“Migrazioni fenomeno inarrestabile”: la fine di una menzogna

Tra le tante leggende che circondano un problema complessissimo come quello dell’immigrazione ce n’è una che di tanto in tanto viene fuori, a sottolineare non la bontà o i danni del fenomeno, ma l’impossibilità di porvi rimedio.

Sicuramente la questione rappresenta un tema cruciale, che ha spinto non pochi popoli dell’occidente a votare, nelle rispettive elezioni, per una radicale inversione di tendenza che prevedesse, sul tema, una linea ben più dura. Basti pensare alle elezioni italiane, a quelle austriache o anche alla vittoria di Trump negli USA.

È possibile dunque, come pare evidente chiedano questi popoli, dominare il fenomeno? C’è stato e c’è infatti chi ancora continua a parlare di “inarrestabilità dei flussi migratori“, ma è davvero così?

I numeri sembrano smentire categoricamente questa asserzione secondo la quale, qualunque siano le politiche migratorie, nulla cambierebbe nel fenomeno. L’Unione Europea ha, ad esempio, risolto, con l’accordo con la Turchia, il flusso di immigrati proveniente dal medio-oriente. Concentrandoci però sugli sbarchi dall’Africa e diretti verso il nostro Paese, che ha avuto la sfortuna di diventare una cavia perfetta per un tipo di studio del genere, possiamo vedere come il cambiamento di politiche intervenuto in particolare con l’intervento di Minniti (codice di condotta e decreto) abbia a dir poco stravolto la situazione.

Il codice (che si è semplicemente limitato ad alcune disposizioni per le ONG) è diventato efficace ad agosto 2017. Da quel momento il numero di sbarchi in Italia (e in Europa) è drasticamente calato.

Se infatti nel 2016 e nel 2017 sulle nostre coste sono sbarcati, secondo quanto riporta il Ministero dell’Interno, rispettivamente 181.436 e 119.369 migranti, al 1° agosto il numero degli immigrati arrivati in Italia è di soli 18.549 (in calo, rispetto allo stesso periodo dei due anni precedenti rispettivamente dell’80,37 e dell’80,52%).

Ma, se, come ci dicono, l’immigrazione è davvero un fenomeno naturale ed inarrestabile, dove si sono spostati i migranti che, in seguito al decreto, non sono potuti più sbarcare con facilità in Italia?

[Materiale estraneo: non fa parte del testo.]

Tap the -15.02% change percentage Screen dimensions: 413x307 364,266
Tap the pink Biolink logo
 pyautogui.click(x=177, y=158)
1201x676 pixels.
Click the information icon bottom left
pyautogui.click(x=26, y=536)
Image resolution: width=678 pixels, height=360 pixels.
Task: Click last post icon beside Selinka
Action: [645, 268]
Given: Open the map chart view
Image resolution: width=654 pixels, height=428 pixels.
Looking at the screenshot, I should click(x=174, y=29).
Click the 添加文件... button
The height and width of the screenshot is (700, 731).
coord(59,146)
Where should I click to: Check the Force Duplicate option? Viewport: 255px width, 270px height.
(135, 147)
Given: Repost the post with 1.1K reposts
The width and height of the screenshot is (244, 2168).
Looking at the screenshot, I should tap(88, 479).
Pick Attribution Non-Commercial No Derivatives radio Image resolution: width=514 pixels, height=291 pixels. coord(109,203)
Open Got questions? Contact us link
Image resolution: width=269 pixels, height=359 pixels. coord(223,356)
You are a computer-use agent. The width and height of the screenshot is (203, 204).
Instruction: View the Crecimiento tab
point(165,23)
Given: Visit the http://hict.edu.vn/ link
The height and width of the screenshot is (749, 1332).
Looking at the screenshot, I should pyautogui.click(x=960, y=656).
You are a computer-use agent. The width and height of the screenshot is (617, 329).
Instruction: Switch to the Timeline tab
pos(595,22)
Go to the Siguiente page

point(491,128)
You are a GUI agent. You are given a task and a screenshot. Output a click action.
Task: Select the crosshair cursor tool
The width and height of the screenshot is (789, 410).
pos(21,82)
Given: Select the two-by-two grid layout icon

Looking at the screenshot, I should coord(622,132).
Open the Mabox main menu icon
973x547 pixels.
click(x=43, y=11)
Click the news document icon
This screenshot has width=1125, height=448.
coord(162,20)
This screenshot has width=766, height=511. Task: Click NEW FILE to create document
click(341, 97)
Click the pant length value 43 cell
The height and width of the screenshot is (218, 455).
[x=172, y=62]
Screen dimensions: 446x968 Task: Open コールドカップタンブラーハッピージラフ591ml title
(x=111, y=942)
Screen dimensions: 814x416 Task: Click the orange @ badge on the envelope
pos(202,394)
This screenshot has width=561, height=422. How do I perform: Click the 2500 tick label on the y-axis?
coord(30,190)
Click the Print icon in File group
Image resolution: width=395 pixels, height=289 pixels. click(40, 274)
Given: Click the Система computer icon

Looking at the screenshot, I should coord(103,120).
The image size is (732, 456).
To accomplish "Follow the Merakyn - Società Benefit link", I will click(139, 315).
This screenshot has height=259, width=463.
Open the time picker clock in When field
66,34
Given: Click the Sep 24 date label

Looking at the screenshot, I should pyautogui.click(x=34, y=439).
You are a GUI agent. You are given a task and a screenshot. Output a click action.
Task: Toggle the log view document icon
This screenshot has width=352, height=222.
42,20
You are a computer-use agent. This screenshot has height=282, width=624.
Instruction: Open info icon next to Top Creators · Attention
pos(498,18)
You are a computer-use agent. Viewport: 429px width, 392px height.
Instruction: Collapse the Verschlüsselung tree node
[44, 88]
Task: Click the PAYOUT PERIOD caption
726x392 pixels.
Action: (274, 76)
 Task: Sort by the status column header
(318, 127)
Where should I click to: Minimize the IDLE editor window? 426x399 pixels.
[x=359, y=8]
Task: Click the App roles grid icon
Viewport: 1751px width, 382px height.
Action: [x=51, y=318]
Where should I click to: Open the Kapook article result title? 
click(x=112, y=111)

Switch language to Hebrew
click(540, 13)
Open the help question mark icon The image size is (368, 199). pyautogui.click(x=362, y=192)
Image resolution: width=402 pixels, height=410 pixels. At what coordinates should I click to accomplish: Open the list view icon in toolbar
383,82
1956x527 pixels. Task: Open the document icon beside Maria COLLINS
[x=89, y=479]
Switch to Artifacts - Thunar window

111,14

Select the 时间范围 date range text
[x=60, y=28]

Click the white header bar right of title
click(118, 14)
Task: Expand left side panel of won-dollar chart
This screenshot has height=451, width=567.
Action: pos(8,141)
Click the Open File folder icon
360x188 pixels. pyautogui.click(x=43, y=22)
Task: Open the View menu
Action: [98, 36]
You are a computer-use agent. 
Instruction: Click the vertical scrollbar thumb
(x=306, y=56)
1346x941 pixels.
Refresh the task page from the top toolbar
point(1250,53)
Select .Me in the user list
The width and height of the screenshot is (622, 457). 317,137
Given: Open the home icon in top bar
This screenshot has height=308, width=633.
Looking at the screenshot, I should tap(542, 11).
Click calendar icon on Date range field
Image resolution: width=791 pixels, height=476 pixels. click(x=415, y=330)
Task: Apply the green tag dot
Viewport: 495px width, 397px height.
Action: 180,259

La risposta sembra chiara: alcuni in Spagna, molti altri, semplicemente, non sono partiti.

Perché se è vero che Madrid (col suo neogoverno socialista) è diventata il nuovo Stato più accogliente del continente, il numero di sbarcati in Europa, che nel 2017 era di 171.332, nel 2018 è, ad oggi, secondo i dati UNHCR, ridotto a circa 62000 persone.

I numeri dell’Italia l’anno scorso incidevano infatti per circa il 70% su quelli sbarcati nell’intero continente. Il cambio di politiche in materia – seppur i dati del 2018 siano parziali – ha prodotto, quindi, nei numeri, sia un evidente abbassamento generale (ad oggi -63%) sia uno per quanto riguardata la percentuale tra migranti arrivati in Italia e in Europa (più che dimezzatasi e oggi intorno al 30%).

Per quanto riguarda invece il numero dei morti in mare, va evidenziato come questo sia aumentato in rapporto percentuale rispetto alle partenze, ma sia diminuito in valore assoluto (Oltre 3000 morti nel 2017, 1400 al 17 Luglio 2018). Se da un lato quindi la regolamentazione recente ha da un lato reso più pericoloso il viaggio, ha dall’altro comunque ridotto il numero di morti, raggiungendo l’obbiettivo secondo una formula banale “meno partenti = meno morti”.

Il cambio di politiche del nostro Paese, con Minniti prima e proseguito negli ultimi due mesi con la linea dura di Salvini, è  stato, numeri alla mano, incredibilmente efficace nella riduzione del problema, sia nei numeri italiani che in quelli europei. Il dato pare incontrovertibile: arrestare del tutto i flussi migratori è ai limiti dell’impossibile, governarli e riportarli a numeri fisiologici è possibile e doveroso.